**Your task:** Extract each line of the listing below that contains the word "section".

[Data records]
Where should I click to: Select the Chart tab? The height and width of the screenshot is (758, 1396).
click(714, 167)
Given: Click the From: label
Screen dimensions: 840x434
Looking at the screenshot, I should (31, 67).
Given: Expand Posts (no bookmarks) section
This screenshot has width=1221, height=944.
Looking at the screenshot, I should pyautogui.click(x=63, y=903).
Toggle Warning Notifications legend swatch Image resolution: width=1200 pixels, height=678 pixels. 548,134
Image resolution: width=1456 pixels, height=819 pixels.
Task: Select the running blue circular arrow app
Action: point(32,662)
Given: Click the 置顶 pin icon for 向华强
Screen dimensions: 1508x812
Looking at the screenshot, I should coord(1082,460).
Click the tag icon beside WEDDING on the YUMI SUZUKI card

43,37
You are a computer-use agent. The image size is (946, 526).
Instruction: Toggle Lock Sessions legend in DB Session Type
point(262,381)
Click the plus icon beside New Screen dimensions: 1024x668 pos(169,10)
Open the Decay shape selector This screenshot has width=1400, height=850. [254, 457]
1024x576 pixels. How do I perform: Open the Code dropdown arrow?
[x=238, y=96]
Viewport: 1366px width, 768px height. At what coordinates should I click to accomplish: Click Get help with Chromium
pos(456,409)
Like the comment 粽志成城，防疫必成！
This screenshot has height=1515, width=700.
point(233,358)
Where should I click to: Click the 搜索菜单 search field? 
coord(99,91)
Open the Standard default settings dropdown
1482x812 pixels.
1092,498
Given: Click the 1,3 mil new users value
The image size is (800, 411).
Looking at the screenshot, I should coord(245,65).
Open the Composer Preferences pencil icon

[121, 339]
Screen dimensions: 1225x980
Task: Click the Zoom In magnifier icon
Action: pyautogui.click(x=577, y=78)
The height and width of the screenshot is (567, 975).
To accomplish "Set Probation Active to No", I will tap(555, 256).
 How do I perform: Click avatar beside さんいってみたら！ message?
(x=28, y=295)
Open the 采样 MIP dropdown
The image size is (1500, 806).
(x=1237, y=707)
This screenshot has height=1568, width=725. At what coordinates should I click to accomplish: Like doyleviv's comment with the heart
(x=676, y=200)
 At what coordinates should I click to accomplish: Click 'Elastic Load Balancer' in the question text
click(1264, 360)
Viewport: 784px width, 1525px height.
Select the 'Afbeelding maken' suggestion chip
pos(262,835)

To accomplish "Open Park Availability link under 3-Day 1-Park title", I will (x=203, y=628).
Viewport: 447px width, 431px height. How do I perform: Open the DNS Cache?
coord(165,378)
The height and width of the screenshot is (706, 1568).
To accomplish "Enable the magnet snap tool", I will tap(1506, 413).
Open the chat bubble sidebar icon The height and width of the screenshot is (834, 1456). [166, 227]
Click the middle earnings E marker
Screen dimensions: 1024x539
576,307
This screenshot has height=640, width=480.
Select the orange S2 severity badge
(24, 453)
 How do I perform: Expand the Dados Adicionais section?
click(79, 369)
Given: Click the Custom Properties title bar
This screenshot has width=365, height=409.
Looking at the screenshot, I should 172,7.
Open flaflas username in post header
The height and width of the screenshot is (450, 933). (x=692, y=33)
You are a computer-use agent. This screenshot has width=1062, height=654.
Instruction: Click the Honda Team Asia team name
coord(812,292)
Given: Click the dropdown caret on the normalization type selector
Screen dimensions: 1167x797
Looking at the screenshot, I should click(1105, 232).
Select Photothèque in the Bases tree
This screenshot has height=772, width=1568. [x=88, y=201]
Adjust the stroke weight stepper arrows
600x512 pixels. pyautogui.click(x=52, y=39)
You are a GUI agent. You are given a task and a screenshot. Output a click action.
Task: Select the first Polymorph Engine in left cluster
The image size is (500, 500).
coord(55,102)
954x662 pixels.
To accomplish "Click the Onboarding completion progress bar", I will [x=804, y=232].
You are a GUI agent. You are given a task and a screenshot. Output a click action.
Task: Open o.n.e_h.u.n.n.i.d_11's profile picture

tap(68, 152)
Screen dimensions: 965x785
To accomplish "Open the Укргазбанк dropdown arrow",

**Answer to this problem:**
Given: Expand Posts (no bookmarks) section
 How do I perform: Expand the Dados Adicionais section?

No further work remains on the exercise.